## [The task]
With both ends included, repeat exactly the lines of the entries below from the one containing "Click the USB icon in device list" down to the one containing "Open the Folder menu", and no others.

## [Given data]
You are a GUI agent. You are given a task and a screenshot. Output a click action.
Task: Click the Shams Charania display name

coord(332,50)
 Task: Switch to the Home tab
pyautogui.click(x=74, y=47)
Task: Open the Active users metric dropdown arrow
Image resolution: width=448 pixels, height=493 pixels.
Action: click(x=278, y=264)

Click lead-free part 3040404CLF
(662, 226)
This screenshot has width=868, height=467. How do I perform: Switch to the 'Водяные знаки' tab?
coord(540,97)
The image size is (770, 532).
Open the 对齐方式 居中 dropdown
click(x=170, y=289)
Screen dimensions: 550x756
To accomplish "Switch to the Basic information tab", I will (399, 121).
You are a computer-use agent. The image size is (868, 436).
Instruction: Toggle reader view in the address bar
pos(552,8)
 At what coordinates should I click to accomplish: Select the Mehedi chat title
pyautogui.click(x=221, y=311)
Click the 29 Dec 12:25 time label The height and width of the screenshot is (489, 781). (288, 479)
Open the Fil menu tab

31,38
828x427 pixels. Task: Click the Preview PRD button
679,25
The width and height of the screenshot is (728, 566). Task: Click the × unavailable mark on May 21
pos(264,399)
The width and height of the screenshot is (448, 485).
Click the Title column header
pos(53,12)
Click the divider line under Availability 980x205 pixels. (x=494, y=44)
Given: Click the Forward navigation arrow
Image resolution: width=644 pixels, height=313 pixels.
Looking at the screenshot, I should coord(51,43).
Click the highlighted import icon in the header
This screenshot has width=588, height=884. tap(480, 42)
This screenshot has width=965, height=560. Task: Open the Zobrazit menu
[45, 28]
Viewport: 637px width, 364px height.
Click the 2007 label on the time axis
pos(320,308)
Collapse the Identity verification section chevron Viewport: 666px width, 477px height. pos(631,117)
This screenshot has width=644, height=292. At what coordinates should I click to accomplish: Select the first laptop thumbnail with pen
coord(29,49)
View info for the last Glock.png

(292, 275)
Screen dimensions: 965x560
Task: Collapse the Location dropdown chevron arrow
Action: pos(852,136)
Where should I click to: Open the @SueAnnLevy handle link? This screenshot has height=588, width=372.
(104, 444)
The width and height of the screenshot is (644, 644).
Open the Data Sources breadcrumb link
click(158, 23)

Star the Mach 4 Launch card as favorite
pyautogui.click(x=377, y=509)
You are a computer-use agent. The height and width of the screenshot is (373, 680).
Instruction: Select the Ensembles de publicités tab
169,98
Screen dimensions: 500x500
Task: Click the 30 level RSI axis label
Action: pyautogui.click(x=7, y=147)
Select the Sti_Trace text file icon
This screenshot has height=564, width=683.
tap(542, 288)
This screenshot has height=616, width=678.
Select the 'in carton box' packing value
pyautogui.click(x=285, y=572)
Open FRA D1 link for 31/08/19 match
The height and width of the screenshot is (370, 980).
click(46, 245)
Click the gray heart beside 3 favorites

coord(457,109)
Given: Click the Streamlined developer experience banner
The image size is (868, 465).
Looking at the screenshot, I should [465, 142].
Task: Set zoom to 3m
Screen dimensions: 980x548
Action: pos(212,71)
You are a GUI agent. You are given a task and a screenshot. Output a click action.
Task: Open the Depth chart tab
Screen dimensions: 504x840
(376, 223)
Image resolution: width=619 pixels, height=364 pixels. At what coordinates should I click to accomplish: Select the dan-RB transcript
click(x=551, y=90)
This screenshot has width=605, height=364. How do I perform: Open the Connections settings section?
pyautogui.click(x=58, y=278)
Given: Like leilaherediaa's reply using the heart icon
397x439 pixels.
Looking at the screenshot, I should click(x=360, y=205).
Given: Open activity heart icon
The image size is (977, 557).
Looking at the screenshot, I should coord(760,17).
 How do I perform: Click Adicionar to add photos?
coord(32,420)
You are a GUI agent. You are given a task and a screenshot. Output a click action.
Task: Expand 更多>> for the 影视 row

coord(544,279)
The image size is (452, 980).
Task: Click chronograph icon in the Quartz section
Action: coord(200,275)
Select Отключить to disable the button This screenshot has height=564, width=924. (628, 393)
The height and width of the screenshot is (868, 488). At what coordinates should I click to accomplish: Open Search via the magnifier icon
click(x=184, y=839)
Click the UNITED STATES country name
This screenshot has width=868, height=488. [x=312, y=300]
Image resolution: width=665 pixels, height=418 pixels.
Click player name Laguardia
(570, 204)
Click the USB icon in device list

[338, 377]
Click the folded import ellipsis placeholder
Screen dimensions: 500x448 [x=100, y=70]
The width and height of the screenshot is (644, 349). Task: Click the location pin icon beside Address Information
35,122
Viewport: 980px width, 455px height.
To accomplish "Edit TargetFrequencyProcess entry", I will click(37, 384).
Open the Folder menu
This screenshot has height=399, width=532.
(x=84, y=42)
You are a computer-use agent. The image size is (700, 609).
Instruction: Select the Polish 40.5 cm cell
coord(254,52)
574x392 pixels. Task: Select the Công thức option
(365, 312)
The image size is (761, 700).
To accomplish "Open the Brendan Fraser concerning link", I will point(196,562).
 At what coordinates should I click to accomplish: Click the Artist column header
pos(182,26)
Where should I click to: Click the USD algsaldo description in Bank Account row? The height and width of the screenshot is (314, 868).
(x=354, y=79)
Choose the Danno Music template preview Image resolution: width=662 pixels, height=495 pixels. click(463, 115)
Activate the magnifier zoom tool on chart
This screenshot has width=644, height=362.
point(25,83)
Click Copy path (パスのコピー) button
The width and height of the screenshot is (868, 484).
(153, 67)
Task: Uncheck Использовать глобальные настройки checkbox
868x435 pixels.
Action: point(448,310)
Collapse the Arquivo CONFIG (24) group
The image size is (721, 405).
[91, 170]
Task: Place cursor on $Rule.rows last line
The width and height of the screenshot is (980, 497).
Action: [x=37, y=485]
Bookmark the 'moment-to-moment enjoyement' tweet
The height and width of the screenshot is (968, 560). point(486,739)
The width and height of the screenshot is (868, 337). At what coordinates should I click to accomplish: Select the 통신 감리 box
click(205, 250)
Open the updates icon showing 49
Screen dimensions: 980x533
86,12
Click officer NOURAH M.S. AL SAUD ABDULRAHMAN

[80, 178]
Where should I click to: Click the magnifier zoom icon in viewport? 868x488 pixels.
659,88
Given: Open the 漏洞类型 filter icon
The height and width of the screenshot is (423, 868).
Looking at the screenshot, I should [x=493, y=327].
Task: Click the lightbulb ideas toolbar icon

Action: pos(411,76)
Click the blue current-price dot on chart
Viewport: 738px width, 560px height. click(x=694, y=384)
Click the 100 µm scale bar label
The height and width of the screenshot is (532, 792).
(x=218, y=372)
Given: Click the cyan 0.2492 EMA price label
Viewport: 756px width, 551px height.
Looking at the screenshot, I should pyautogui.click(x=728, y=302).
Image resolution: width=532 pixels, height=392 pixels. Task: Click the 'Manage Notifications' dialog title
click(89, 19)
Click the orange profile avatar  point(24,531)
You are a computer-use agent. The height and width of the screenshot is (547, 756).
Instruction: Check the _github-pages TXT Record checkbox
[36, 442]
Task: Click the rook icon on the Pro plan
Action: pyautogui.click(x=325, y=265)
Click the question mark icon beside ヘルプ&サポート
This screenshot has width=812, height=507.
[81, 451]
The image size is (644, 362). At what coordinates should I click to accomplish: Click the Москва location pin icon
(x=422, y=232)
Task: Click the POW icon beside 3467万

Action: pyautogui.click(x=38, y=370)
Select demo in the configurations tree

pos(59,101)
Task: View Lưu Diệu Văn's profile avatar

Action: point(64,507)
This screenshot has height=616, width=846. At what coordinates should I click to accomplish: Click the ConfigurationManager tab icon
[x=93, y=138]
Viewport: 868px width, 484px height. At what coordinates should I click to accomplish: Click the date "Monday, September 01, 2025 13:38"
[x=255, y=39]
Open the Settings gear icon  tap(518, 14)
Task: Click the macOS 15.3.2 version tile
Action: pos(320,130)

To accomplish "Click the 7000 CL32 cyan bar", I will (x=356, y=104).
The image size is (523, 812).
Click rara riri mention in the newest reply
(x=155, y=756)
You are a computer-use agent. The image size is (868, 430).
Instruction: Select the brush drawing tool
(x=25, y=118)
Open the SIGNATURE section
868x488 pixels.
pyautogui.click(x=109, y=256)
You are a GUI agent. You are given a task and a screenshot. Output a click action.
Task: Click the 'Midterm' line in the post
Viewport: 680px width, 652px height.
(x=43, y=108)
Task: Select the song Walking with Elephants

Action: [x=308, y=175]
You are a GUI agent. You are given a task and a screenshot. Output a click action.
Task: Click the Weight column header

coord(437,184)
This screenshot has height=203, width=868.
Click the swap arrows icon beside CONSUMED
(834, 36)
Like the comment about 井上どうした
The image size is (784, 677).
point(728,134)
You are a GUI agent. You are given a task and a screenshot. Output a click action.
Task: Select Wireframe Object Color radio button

## [Problem solution]
Click the USB icon in device list

[338, 377]
Click the folded import ellipsis placeholder
Screen dimensions: 500x448 [x=100, y=70]
The width and height of the screenshot is (644, 349). Task: Click the location pin icon beside Address Information
35,122
Viewport: 980px width, 455px height.
To accomplish "Edit TargetFrequencyProcess entry", I will click(37, 384).
Open the Folder menu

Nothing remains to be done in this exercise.